Obiettivi |
**1)** Spiega in una-tre frasi perché, secondo il brano sui lupi, questi animali sono imbattibili nella neve alta.
**2)** Elenca, per favore, tutte le categorie di persone che secondo il brano sui lupi provano ancora oggi a ribaltare l'immagine del lupo.
**3)** Riporta il passo del brano sui lupi che parte da "La fame li accompagna" e arriva a "lupo, altrettanto vera.", cambiando "capibranco" in "capi del branco".

Brano scelto |
Howling Wolf -Canis lupus-, captive, North Hesse, Hesse, Germany

Il rapporto uomo-lupi dura tutta una vita, non di meno tra i lupi stessi. Rinsaldano il loro vincolo di appartenenza al branco. In cima c’è l’animale Alpha, nel gradino più basso l’Omega.
D’accordo, è un feroce predatore. Ma è ora di raccontarne anche i lati positivi. Come hanno fatto due autori americani in un libro appassionante.

Non è facile stare dalla parte dei lupi. Più facile temerli e perfino odiarli. Uccidono la selvaggina, fanno stragi di greggi e attaccano i vitelli al pascolo; si celano nei boschi o nel buio della notte; con un olfatto finissimo, che si è evoluto in millenni di caccia, fiutano le prede e le seguono nascosti nell’ombra per sbucare all’improvviso, in branco, e colpire, coordinando alla perfezione le competenze e le forze individuali.
In campo aperto percepiscono suoni a più di 15 km di distanza; nella neve alta sono imbattibili: mentre cervi e altri ungulati fuggono goffamente affondando con i loro zoccoli, i lupi fendono la neve con il torace stretto e si muovono veloci sulle zampe dotate di cuscinetti dilatati a formare una più ampia base di appoggio.

La fame li accompagna sempre, anche nelle notti più fredde, quando soffia il vento gelido del nord e la neve cade incessante. Il chiarore dell’alba li coglie così, accovacciati a distanza, senza sfiorarsi, e non vicini per ripararsi dal freddo. Si alzano per primi i gregari che vanno a ossequiare i capibranco sprofondando il muso sotto il loro; quando tutti sono svegli si salutano a turno mugolando. E la caccia ricomincia.
Questi sono i lupi. La loro immagine di creature selvagge portatrici di morte e distruzione ha attraversato la storia della civiltà. Tanto che ancora oggi studiosi, appassionati e fotografi provano a ribaltarla, esibendo prove di ogni sorta sull’esistenza di un’altra immagine del lupo, altrettanto vera.

[Parte di un file di dati]
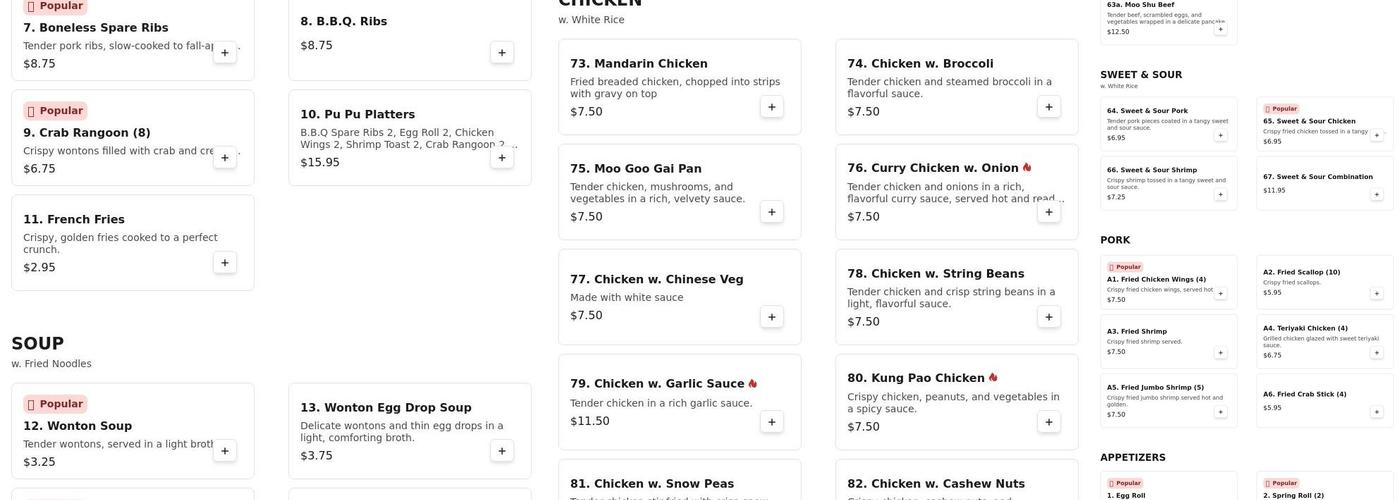Add Chicken w. Broccoli to cart
The width and height of the screenshot is (1400, 500).
pos(1049,107)
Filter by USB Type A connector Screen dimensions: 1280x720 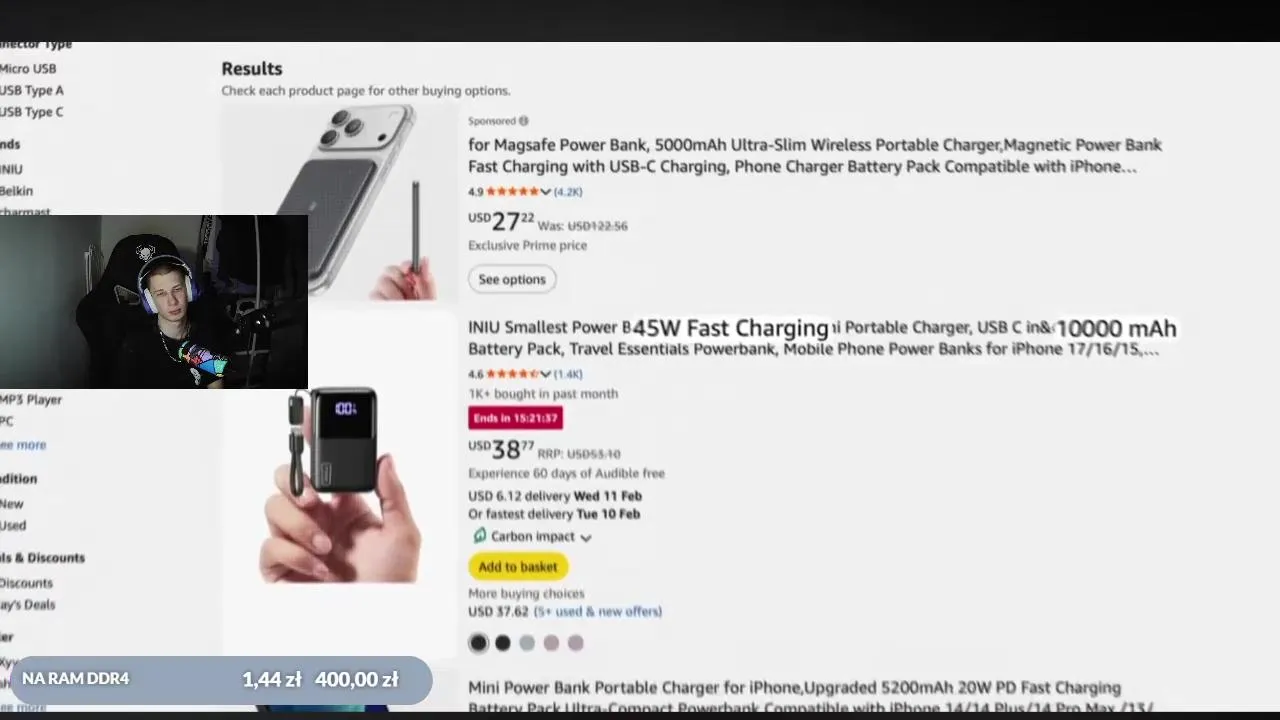pos(31,90)
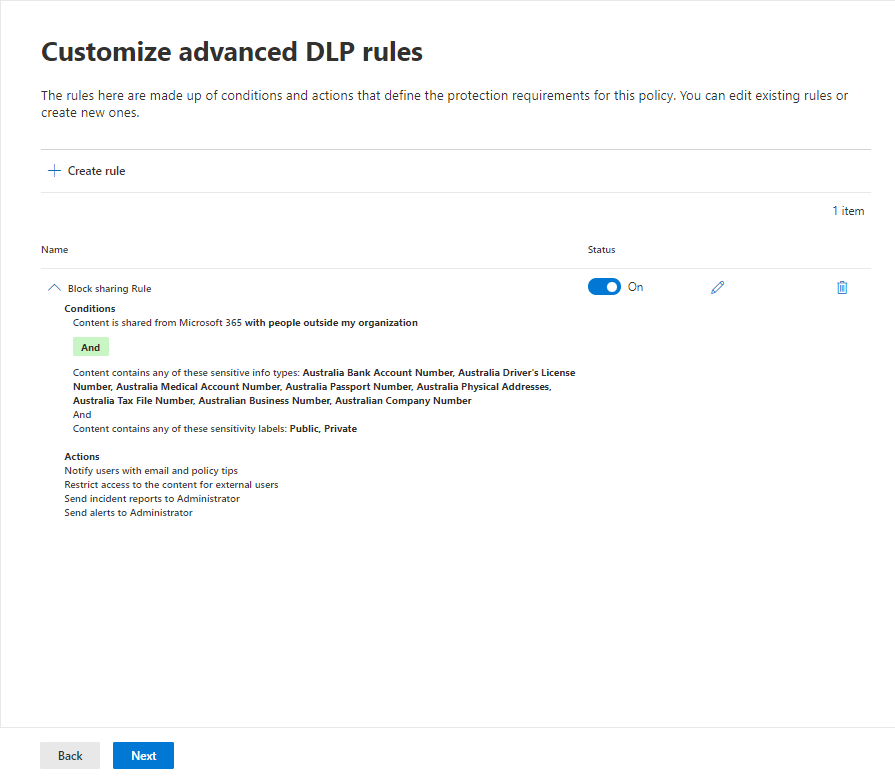This screenshot has height=781, width=895.
Task: Click the Create rule text label
Action: coord(96,171)
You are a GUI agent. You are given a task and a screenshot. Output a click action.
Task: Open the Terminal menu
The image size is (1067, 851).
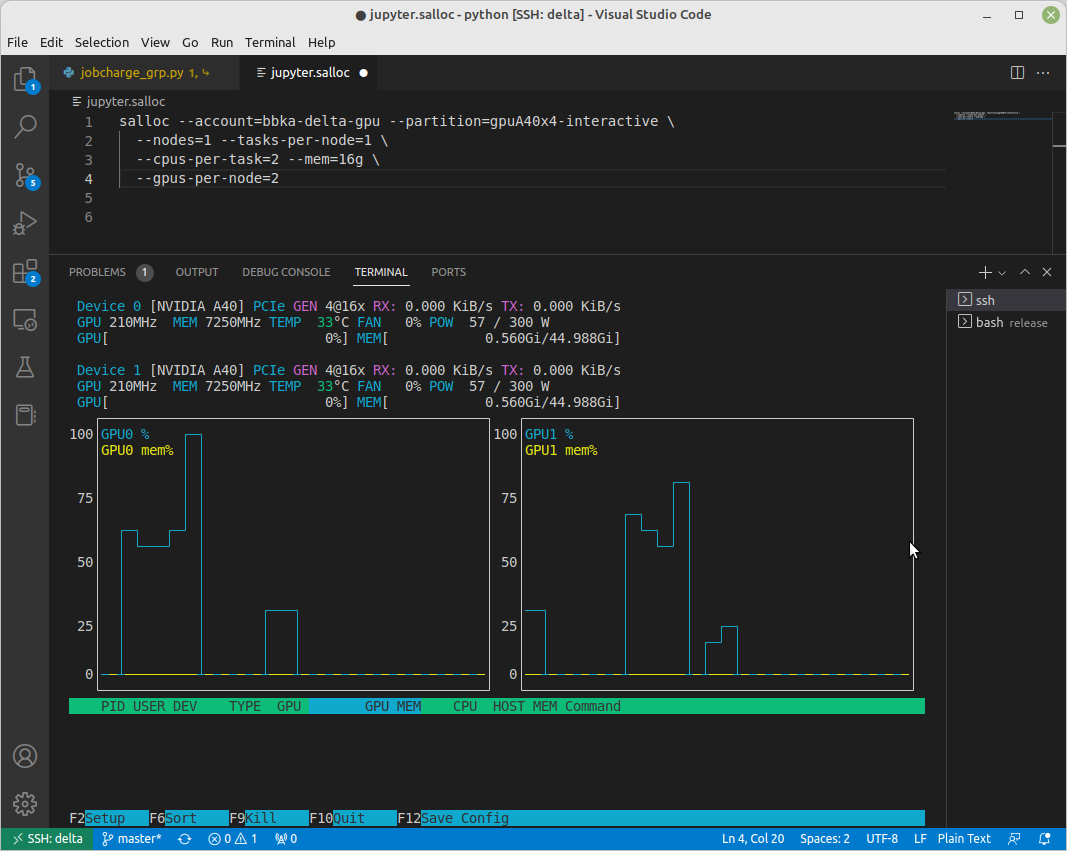click(x=269, y=42)
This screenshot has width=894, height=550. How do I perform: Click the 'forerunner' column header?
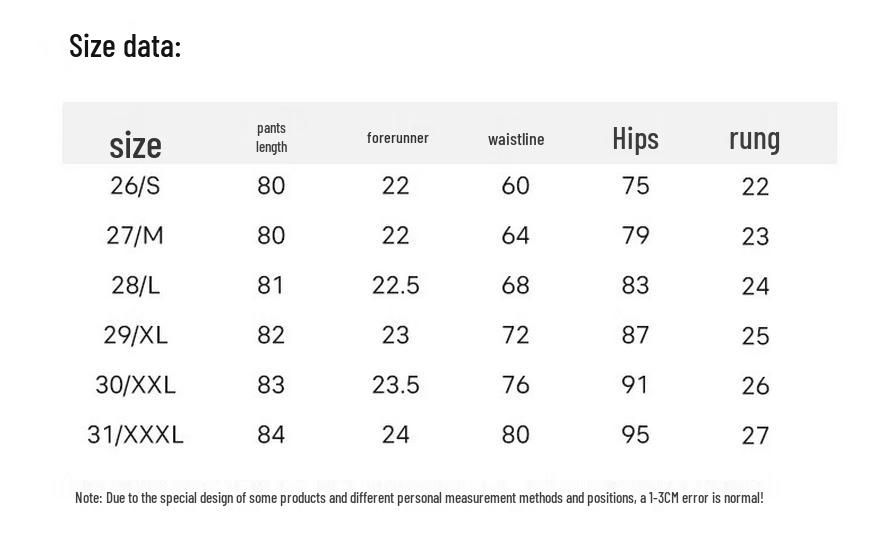397,138
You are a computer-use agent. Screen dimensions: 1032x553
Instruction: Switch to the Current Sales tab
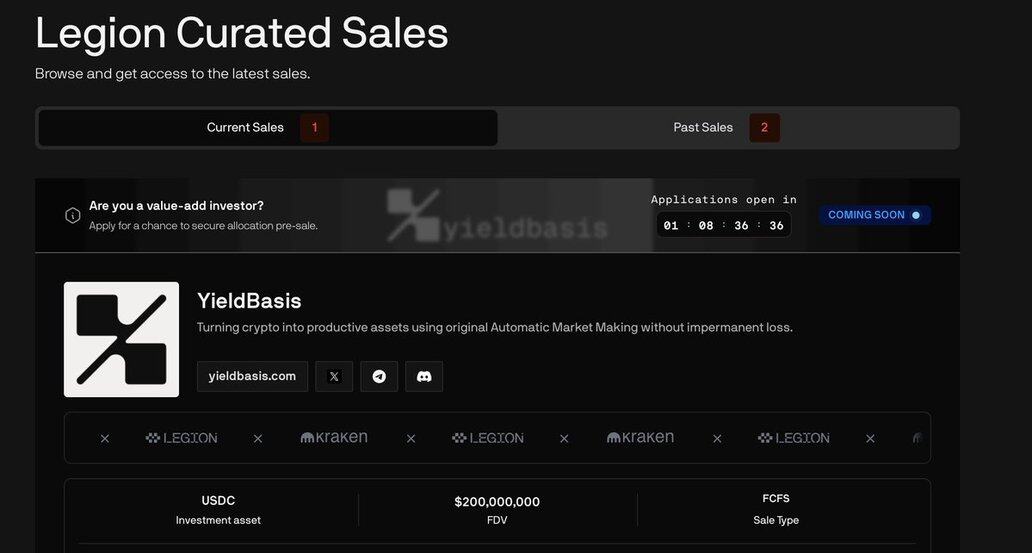click(x=268, y=128)
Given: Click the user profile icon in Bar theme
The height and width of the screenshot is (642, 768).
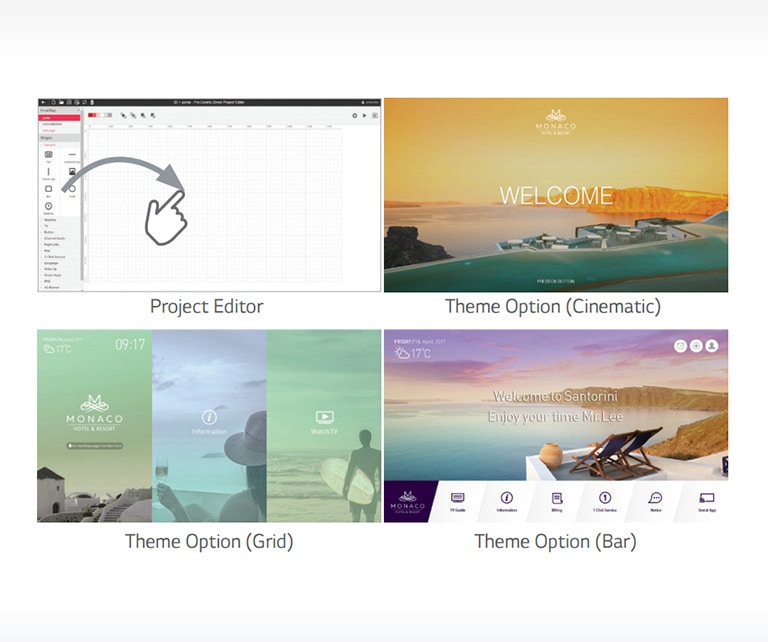Looking at the screenshot, I should click(712, 346).
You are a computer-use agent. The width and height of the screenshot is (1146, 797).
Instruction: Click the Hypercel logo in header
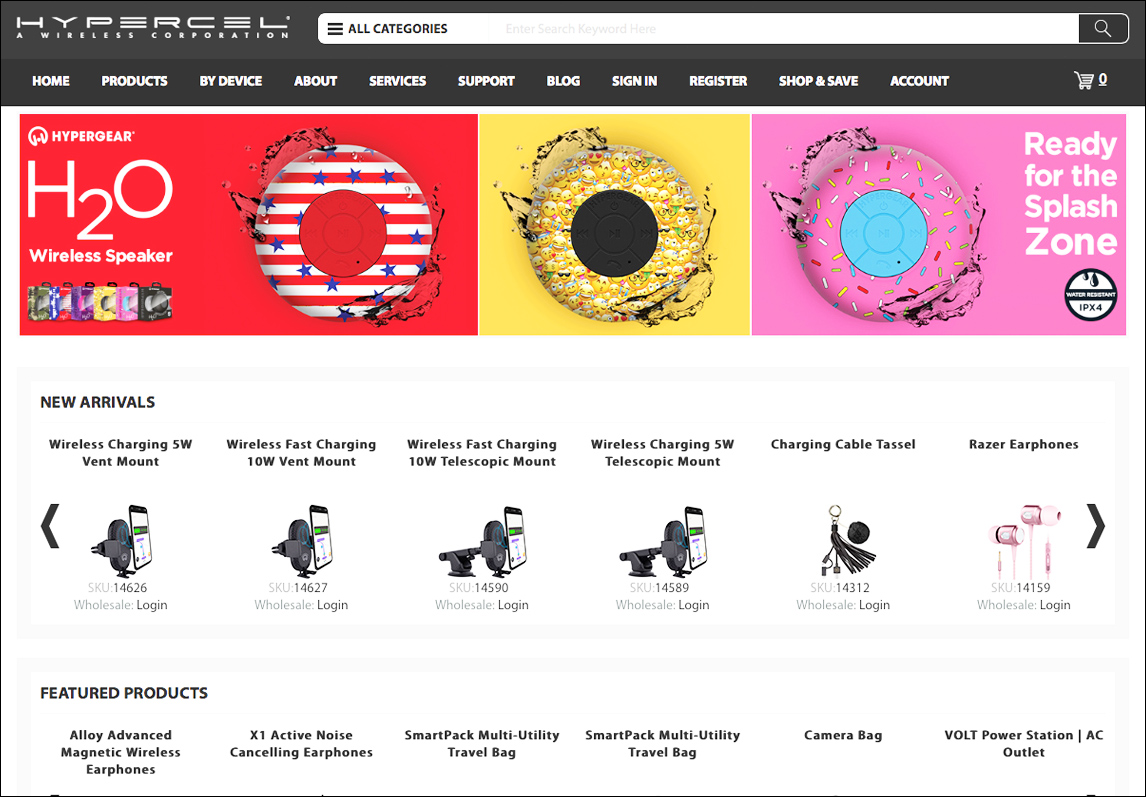point(153,27)
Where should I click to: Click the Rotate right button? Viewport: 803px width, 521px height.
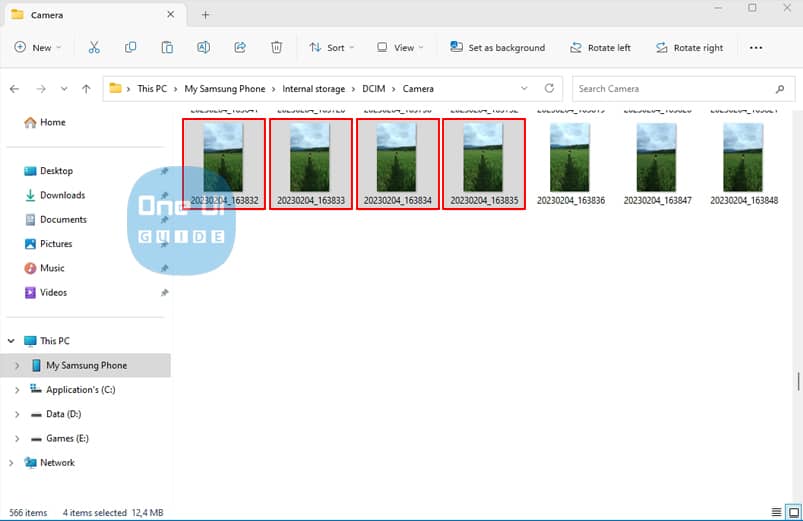[x=689, y=47]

Risposte ai compiti |
**1)** Nella neve alta i lupi fendono la neve con il torace stretto e si muovono veloci su zampe con cuscinetti dilatati, che formano una base di appoggio più ampia. Cervi e altri ungulati, invece, fuggono goffamente affondando con i loro zoccoli.

**2)** Studiosi, appassionati, fotografi.

**3)**
La fame li accompagna sempre, anche nelle notti più fredde, quando soffia il vento gelido del nord e la neve cade incessante. Il chiarore dell’alba li coglie così, accovacciati a distanza, senza sfiorarsi, e non vicini per ripararsi dal freddo. Si alzano per primi i gregari che vanno a ossequiare i capi del branco sprofondando il muso sotto il loro; quando tutti sono svegli si salutano a turno mugolando. E la caccia ricomincia.
Questi sono i lupi. La loro immagine di creature selvagge portatrici di morte e distruzione ha attraversato la storia della civiltà. Tanto che ancora oggi studiosi, appassionati e fotografi provano a ribaltarla, esibendo prove di ogni sorta sull’esistenza di un’altra immagine del lupo, altrettanto vera.